I want to start by saying everyone faces different potential emergencies. Some live in earthquake country, some live in hurricane country, and some live in tornado country. But no matter where you live, mother nature is always in charge, and there are always potential threats. Check the map above to see what kind of emergencies you need to plan for, and then build your kit with this in mind. Also, remember that every family has unique and individual needs. So, I encourage you to tailor your kits to fit the specific needs of your family. While our kits may not be perfect, they are much better than what the average person has...which is nothing.

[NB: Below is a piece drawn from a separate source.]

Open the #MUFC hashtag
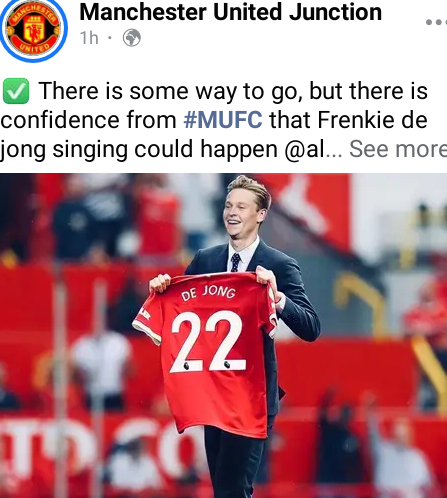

There is so much to pack. Where do I start? When asked what the most important items to have are, I first recommend asking yourself a few questions. For example, what is the purpose of your 72-hour kit? If something happens, are you really going to grab your kits and head to the hills, living off of the land, fishing and hunting for food? I'm probably not going to be doing this. But this is what many people have in mind when preparing their kits. So consider where you live, what threats face you, and what your evacuation options will be. If you live in rural Wyoming, maybe you are planning on heading for the hills, in which case you probably want to include fishing and hunting gear as well as some pretty hardcore wilderness survival equipment. But for most people, they are probably going to be grabbing their kits pursuant to an evacuation order due to a small scale emergency, in which case they will be traveling by vehicle to stay with someone they know. In this case, the supplies they are going to need are really the items needed to get them through a few days, such as extra clothes, hygene supplies, medications, maybe snacks or food, extra cash, etc. With this in mind, I recommend starting with these items, and then building based on your specific needs:

  • Water: Make sure you have a supply of water. I like to expand this into having at least 1 way (3 ways are the goal) to purify or treat water, whether it be a filter, boiling, or tablets.

  • Non-perishable food: Store something that will last at least 6 months.

  • First aid kit: You will be your own doctor, nurse, and care taker for a while.

  • Change of clothes: If you are outside you home with your 72-hour kits, chances are it happened fast, and you had little to no time to grab provisions. And you might be there a while. Extra clothes, underwear, and sox will really come in handy.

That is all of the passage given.